The answer must consist of every line in the data that contains "agent".

**** Input data

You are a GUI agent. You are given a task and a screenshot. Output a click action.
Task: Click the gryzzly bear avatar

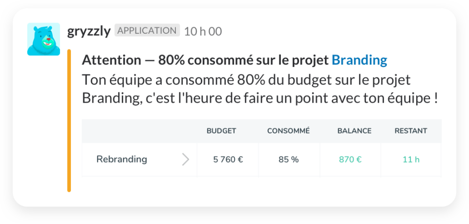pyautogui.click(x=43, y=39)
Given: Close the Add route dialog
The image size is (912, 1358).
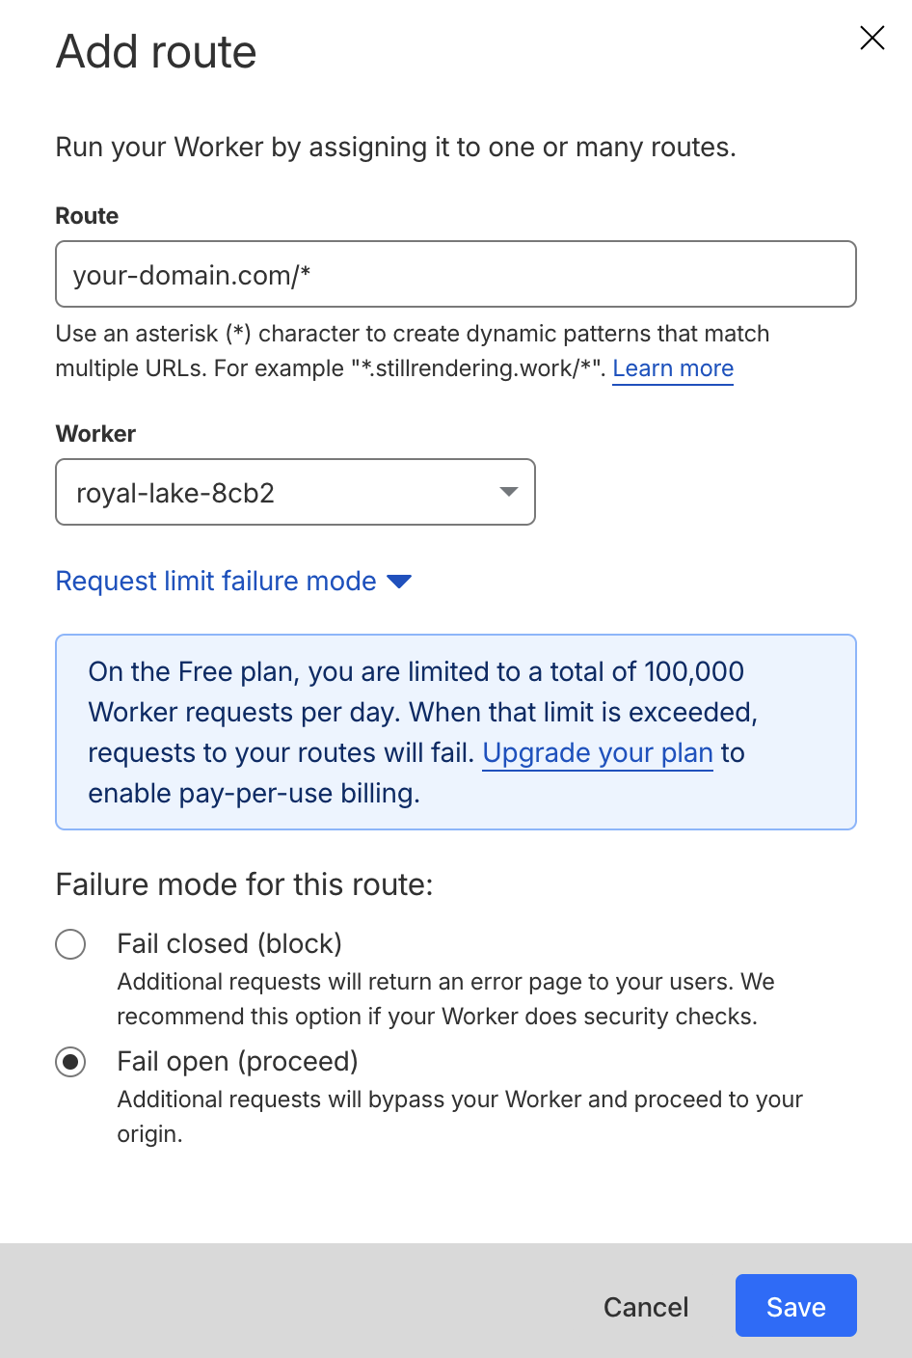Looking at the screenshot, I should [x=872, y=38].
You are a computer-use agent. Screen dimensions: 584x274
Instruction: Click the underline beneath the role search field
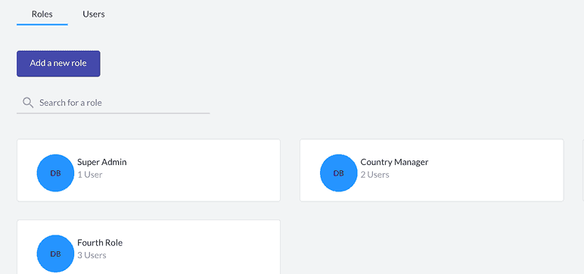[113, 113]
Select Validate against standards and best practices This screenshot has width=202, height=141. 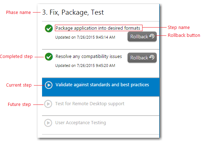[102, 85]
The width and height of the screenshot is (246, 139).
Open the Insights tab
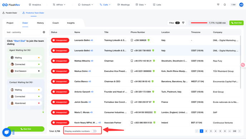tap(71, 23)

********

Solution to this task:
You are a GUI agent. You are given a task and a screenshot. Output a click action.
You are a computer-use agent. Screen dimensions: 584x274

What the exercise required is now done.